- Travail demandé
a - Condensez en une liste de quatre points au plus le paragraphe de l'extrait cité qui commence par « Le statu quo n'est pas possible », sans perdre ses faits principaux.
b - Répondez brièvement aux questions suivantes à partir de l'extrait cité :
(i) À la demande de quel groupe la commission d'enquête a-t-elle été créée ?
(ii) Entre quelles années les contrats de concession en cours arrivent-ils à échéance ?
(iii) Quelle loi a autorisé la construction des autoroutes dans le cadre de concessions ?

- Extrait cité
************

La Commission d’enquête sénatoriale sur le contrôle et l’évolution des concessions autoroutières créée à la demande du groupe Union centriste vient souffler sur les braises mal éteintes du lancinant débat sur la surrentabilité présumée des concessions autoroutières. Alors que les contrats de concession en cours arrivent à échéance entre 2031 et 2036, pour préparer l’avenir, le Sénat appelle à un « Sommet des autoroutes ».

“Le statu quo n’est pas possible. Il est impératif de mieux partager les profits des sociétés d’autoroutes avec l’État et les usagers, et de rééquilibrer les relations entre le concédant et les concessionnaires” explique sans détour Vincent Delahaye, le rapporteur de la Commission d’enquête sénatoriale sur les concessions autoroutières*. Après sept mois de travaux, son volumineux rapport – 320 pages – dresse l’itinéraire autoroutier de la France, de la loi de 1955 qui a autorisé la construction des autoroutes dans le cadre de concessions initialement attribuées à des sociétés d’économie mixte exclusivement publiques puis, à partir de 1970, à des sociétés concessionnaires privées, jusqu’à nos jours (et même demain), en s’attardant bien évidemment sur le point litigieux de la privatisation de 2005-2006.

************

- Données enregistrées
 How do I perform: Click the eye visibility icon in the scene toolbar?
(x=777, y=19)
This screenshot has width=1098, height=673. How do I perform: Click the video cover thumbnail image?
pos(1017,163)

************

- Réponses attendues
a -
- Selon Vincent Delahaye, rapporteur de la commission d'enquête sénatoriale sur les concessions autoroutières, le statu quo est impossible. Il faut mieux partager les profits des sociétés d'autoroutes avec l'État et les usagers, et rééquilibrer les relations entre concédant et concessionnaires.
- Le rapport compte 320 pages et résulte de sept mois de travaux.
- Il retrace l'histoire autoroutière de la France depuis la loi de 1955. Cette loi a autorisé la construction d'autoroutes par concessions, attribuées d'abord à des sociétés d'économie mixte exclusivement publiques, puis, à partir de 1970, à des sociétés concessionnaires privées.
- Il s'attarde sur le point litigieux de la privatisation de 2005-2006.

b -
(i) Le groupe Union centriste.
(ii) Entre 2031 et 2036.
(iii) La loi de 1955.